Birth Parents' Perspective

So I found THIS awesome blog written by a birth mother about her experience with adoption. I often read blogs written by other families formed through adoption.  But I don't read many written by birth parents. Not sure why this is, other than I just don't know many birth parents.

I do have a good friend who placed her child for adoption many years ago. She has been such an inspiration to me throughout our adoption journey. She has been a reminder that birth parents make the best decisions they can. She has been a reminder of the pain and sadness of adoption, even though I know she is certain that she made the best decision she could at that point in her life. She has helped me to be more empathetic towards the boys' birth parents when I am feeling frustrated with their actions or words. She has helped me to understand why they might have withdrawn from us at times, and that even though we may not hear from them regularly, they never forget the boys; they always love them. She has helped me to remember to focus on their needs, and on what responsibilities I have to them, not just to the boys. She is a strong woman, and I am grateful to know her, and to call her my beautiful friend.

And the blog, I think it, too, is a great perspective for me. I think it's also a great perspective for any of you who are also touched personally by adoption (and truthfully, if we really look around us, that's most of us). I have found this blog in particular to be such a great source for me - of pure information about her experience, of reminders to be more empathetic. She's candid and honest, the good and the bad. Honestly, I do sometimes forget to think about the pain that the boys' birth families have gone/are going through. I get caught up in our lives, or feel possessive of my sons. I've been know to get irritated by what I feel are too frequent requests for pictures ("geez, I just sent one yesterday" or "I don't have time to get those photos developed"). But then I talk to my friend and she makes (a rare) mention of her daughter, or I read a blog, and I am reminded that these boys are not just my children and I have the pleasure and privilege of seeing them every day. It takes very little effort on my part to extend a small gesture of kindness.

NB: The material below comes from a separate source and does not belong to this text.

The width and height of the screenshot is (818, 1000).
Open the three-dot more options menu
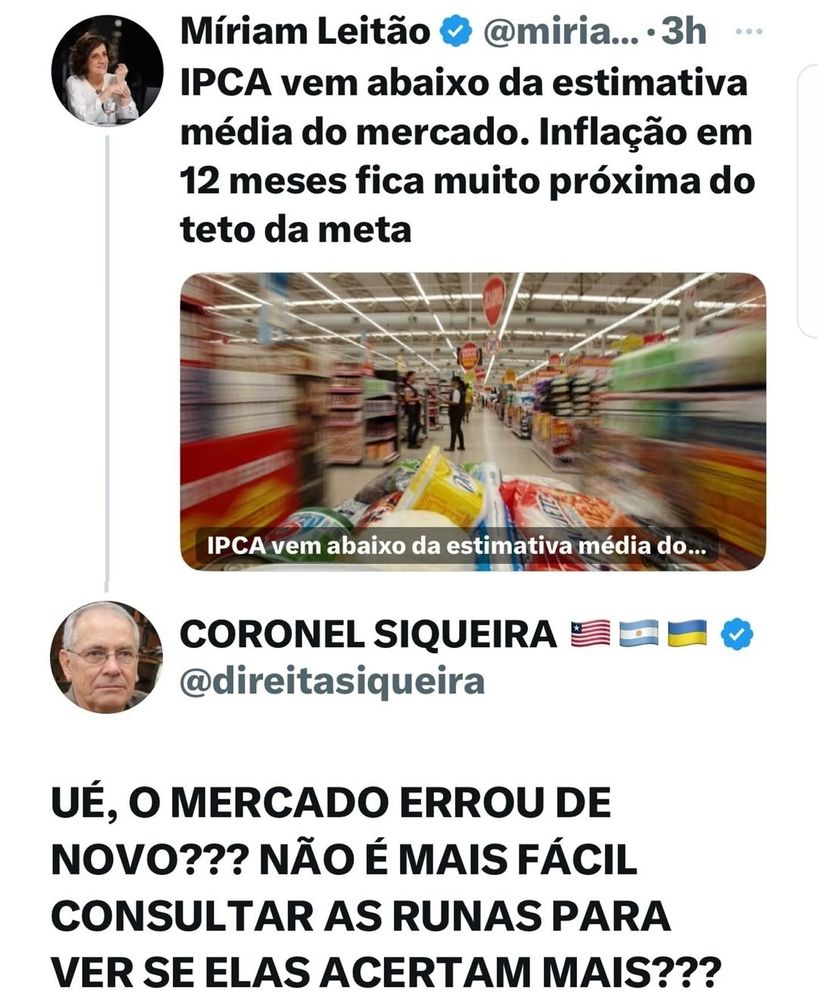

If you're local and are so inclined, I'd love to invite you to a thing we're doing this Friday 3/25 @ 6pm (leave me a comment, or FB msg, or email, etc... and I'll getcha the details). Because it's Lent, and we have a big group of friends who have all been blessed through adoption, we're going to get together and say a Rosary in honor of all birth families. I'll be focusing specifically on the boys' birth families, my dear friend, the birth families of our friends' kiddos, but, really, all birth families. If you've got kids, please bring 'em, or just bring yourself :) It'll be chaotic with kids running all around, but that's perfect and exactly what it should be. If you're not local, or just can't come, I invite you to say a little pray with us where ever you are (whether you're Catholic or not) at 6pm this Friday, in honor of all birth families. And, even if you're not Catholic, I would still love for you to join us.

Today's lesson - if you sit at work, in your office, but don't turn the lights on, you are technically at work (therefore should get paid), but aren't really there enough for people to actually expect you to do work, especially til you've at least finished your Venti Carmel Macchiato. Right? Yeah, that's what I think, too.